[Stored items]
= Beginning of Section =
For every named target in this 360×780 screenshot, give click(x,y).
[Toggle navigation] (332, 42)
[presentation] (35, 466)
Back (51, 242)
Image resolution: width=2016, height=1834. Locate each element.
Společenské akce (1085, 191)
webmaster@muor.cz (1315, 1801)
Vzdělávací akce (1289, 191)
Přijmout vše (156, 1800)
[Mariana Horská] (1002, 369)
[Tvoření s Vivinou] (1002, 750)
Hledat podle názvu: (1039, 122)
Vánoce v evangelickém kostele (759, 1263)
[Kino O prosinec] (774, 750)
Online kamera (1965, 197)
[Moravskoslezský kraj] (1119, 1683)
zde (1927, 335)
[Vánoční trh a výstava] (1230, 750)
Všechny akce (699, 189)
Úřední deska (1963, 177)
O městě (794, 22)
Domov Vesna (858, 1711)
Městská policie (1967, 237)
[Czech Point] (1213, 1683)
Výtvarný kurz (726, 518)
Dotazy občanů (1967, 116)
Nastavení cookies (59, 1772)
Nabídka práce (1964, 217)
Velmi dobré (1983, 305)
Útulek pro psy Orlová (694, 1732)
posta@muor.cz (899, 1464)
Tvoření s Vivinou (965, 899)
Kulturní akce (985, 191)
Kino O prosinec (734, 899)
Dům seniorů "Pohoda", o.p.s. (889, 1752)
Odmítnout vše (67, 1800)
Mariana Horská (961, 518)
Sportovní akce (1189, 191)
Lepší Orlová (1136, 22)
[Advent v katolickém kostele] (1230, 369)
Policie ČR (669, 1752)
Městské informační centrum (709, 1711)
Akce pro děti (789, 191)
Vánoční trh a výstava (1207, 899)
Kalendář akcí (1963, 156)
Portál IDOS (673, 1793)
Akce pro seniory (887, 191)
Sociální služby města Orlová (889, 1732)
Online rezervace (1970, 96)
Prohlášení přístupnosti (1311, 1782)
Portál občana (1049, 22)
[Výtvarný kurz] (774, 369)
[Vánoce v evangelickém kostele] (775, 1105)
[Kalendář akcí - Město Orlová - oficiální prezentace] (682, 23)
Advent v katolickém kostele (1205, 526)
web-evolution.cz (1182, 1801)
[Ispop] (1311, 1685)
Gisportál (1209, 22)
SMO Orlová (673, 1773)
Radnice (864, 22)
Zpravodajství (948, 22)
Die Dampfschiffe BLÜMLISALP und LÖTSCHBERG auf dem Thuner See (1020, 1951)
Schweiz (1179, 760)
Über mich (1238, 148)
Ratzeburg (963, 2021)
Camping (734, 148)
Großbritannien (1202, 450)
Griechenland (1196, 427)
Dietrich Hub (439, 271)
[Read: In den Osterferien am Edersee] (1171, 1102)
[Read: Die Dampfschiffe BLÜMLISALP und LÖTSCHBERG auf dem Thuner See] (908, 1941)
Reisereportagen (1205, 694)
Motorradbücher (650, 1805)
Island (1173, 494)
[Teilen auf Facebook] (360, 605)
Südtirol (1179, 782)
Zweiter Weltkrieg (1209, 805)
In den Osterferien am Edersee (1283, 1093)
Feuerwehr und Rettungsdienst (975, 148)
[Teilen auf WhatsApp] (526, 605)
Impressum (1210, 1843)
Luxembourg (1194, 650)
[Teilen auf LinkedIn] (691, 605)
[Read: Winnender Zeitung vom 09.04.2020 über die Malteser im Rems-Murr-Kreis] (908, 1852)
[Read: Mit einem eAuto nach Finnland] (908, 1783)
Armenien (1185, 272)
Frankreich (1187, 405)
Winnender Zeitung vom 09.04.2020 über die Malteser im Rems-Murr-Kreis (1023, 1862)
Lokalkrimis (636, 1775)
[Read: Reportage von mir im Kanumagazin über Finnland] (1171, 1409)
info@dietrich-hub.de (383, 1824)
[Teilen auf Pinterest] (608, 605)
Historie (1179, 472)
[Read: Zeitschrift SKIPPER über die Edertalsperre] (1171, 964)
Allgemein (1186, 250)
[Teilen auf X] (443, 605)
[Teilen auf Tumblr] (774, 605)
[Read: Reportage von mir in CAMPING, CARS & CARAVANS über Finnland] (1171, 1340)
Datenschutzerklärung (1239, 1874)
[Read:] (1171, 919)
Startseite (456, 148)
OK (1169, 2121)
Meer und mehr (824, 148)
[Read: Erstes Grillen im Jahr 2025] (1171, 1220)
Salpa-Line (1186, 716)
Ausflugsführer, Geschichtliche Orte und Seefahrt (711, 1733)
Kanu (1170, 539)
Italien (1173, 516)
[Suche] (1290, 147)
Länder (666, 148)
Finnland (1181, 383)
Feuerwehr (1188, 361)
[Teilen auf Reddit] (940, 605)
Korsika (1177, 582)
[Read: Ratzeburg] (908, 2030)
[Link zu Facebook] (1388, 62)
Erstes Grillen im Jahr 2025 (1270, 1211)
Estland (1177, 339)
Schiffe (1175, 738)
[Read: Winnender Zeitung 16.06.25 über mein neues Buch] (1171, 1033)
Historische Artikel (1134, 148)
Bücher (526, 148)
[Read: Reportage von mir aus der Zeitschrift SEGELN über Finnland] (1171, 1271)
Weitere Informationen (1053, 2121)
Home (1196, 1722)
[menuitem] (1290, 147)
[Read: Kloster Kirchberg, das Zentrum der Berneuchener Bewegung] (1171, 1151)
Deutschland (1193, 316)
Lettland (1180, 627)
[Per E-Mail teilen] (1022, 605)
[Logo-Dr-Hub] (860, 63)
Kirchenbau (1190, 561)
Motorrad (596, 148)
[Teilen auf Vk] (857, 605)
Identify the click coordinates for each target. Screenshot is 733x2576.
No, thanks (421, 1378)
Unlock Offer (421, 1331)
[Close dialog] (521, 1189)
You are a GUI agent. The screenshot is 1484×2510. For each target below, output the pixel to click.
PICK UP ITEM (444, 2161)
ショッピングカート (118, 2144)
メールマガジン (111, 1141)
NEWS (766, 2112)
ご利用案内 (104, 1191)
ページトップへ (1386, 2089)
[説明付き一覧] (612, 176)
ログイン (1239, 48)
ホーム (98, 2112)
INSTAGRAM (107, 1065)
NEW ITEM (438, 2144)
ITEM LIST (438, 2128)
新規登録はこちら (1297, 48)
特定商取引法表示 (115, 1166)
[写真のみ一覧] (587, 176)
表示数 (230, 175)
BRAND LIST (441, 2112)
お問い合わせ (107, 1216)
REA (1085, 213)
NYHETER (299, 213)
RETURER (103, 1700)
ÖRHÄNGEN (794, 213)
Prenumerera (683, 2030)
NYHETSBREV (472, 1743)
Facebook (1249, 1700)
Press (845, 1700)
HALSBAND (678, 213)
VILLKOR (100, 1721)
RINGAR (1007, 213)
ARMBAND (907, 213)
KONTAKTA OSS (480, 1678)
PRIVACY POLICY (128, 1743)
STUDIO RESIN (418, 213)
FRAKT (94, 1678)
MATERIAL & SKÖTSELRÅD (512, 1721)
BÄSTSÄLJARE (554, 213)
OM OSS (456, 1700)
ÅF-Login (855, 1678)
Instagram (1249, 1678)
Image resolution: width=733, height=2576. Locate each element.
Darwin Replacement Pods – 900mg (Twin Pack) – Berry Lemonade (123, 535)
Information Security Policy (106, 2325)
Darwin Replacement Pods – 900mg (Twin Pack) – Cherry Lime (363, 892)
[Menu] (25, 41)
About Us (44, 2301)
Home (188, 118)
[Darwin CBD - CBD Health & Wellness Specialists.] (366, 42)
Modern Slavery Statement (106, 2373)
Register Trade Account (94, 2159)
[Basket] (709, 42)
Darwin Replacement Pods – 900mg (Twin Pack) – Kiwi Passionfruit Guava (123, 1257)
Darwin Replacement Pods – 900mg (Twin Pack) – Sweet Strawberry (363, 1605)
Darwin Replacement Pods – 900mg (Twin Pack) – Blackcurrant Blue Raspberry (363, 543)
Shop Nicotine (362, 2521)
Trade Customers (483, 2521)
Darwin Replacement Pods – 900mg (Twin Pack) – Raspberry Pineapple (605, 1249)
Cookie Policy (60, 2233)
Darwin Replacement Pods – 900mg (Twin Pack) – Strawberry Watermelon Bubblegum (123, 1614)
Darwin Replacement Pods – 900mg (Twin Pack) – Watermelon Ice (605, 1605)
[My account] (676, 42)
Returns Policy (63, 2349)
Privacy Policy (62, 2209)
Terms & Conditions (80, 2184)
= End of Section =
* **What is required**:
Using the entries shown above, reproduce verbatim the lines from the line bearing "[Read: Winnender Zeitung 16.06.25" to the line bearing "PRIVACY POLICY (128, 1743)", inclusive.

* **Result of the exercise**:
[Read: Winnender Zeitung 16.06.25 über mein neues Buch] (1171, 1033)
Historische Artikel (1134, 148)
Bücher (526, 148)
[Read: Reportage von mir aus der Zeitschrift SEGELN über Finnland] (1171, 1271)
Weitere Informationen (1053, 2121)
Home (1196, 1722)
[menuitem] (1290, 147)
[Read: Kloster Kirchberg, das Zentrum der Berneuchener Bewegung] (1171, 1151)
Deutschland (1193, 316)
Lettland (1180, 627)
[Per E-Mail teilen] (1022, 605)
[Logo-Dr-Hub] (860, 63)
Kirchenbau (1190, 561)
Motorrad (596, 148)
[Teilen auf Vk] (857, 605)
Identify the click coordinates for each target. Screenshot is 733x2576.
No, thanks (421, 1378)
Unlock Offer (421, 1331)
[Close dialog] (521, 1189)
You are a GUI agent. The screenshot is 1484×2510. For each target below, output the pixel to click.
PICK UP ITEM (444, 2161)
ショッピングカート (118, 2144)
メールマガジン (111, 1141)
NEWS (766, 2112)
ご利用案内 (104, 1191)
ページトップへ (1386, 2089)
[説明付き一覧] (612, 176)
ログイン (1239, 48)
ホーム (98, 2112)
INSTAGRAM (107, 1065)
NEW ITEM (438, 2144)
ITEM LIST (438, 2128)
新規登録はこちら (1297, 48)
特定商取引法表示 (115, 1166)
[写真のみ一覧] (587, 176)
表示数 (230, 175)
BRAND LIST (441, 2112)
お問い合わせ (107, 1216)
REA (1085, 213)
NYHETER (299, 213)
RETURER (103, 1700)
ÖRHÄNGEN (794, 213)
Prenumerera (683, 2030)
NYHETSBREV (472, 1743)
Facebook (1249, 1700)
Press (845, 1700)
HALSBAND (678, 213)
VILLKOR (100, 1721)
RINGAR (1007, 213)
ARMBAND (907, 213)
KONTAKTA OSS (480, 1678)
PRIVACY POLICY (128, 1743)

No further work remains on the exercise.